Nina on Sweden in 'Sverige!'

Nina Persson appeared on Swedish television this past Monday, 7 November, to discuss her views on Sweden and the Swedish identity.

The show Sverige! is dedicated to exploring the Swedish cultural life and investigating what exactly fits into the terms "Sweden" and "Swedish". Each week there are new invited guests interviewed in a typically Swedish location of their own selection.

You can see the interview by going to Sverige!'s website: and following the instructions there. Nina appears at around 16 minutes. You can also catch it when it's aired again on the 15th and 16th on SVT1.

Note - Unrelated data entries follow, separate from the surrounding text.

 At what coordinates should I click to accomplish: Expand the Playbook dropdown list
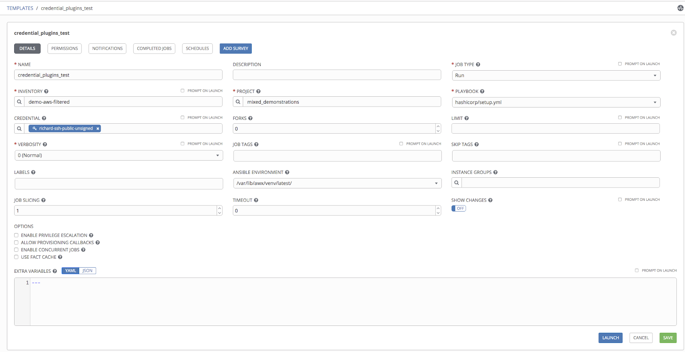556,102
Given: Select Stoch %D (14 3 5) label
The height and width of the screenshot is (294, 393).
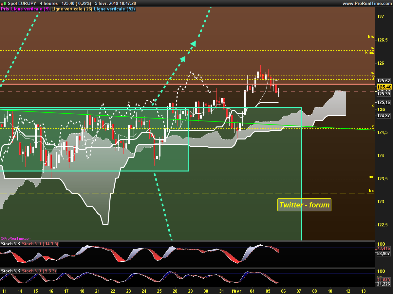Looking at the screenshot, I should [40, 244].
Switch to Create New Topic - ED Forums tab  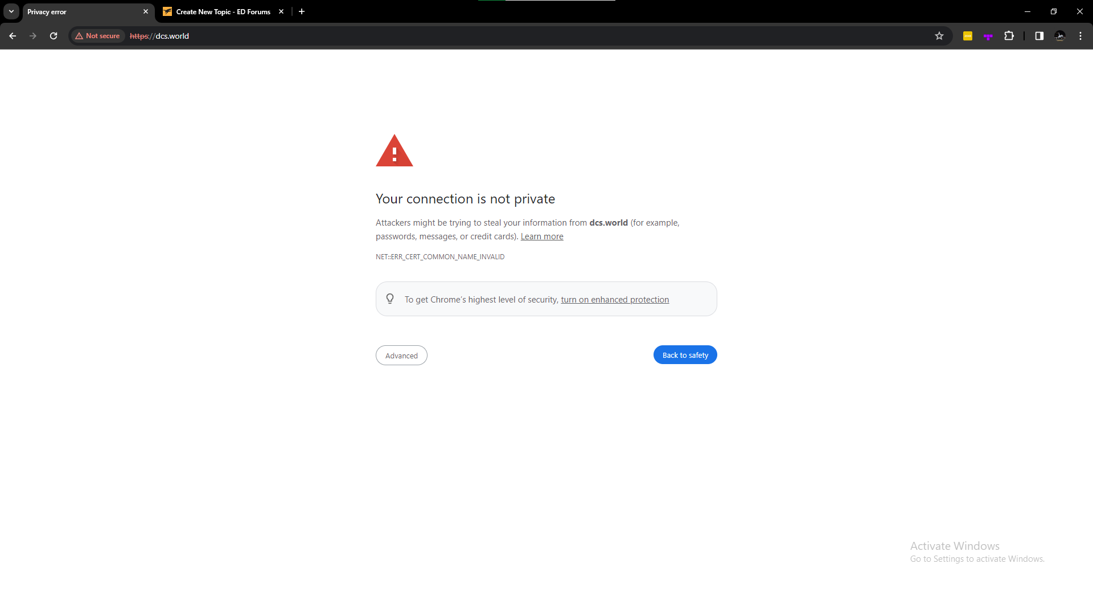[223, 11]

And of course, for those of you who don't understand Swedish, here is a translation:


When you write songs and songlyrics, how much inspiration do you draw from Sweden and Swedish environments that you've had around you?
I think that, honestly, that I haven't been inspired by anything that is particularly Swedish at all. Or rather, not more than anything else. I don't recognize anything of that. I live in Sweden. I mean, I don't think that I would have written differently... I didn't write differently when I lived in the U.S.A. for example. I don't think it's like that. I'm not coloured by my locality when I do music.

You got to choose a typically Swedish location Nina. Why this Falafel/Kebab restaurant?
There is nothing more "Malmö" than falafel for me. [laughter] And this is home for me too because I live here... at this falafel place practically. I don't really know but... I don't want to sound all goody two-shoes but Sweden is so much about multiculturalism, at least I think so. And it can be about the americanization and everything as well and not only the great immigrant food. Sweden is like a magnet, making use of tendencies and doing it well.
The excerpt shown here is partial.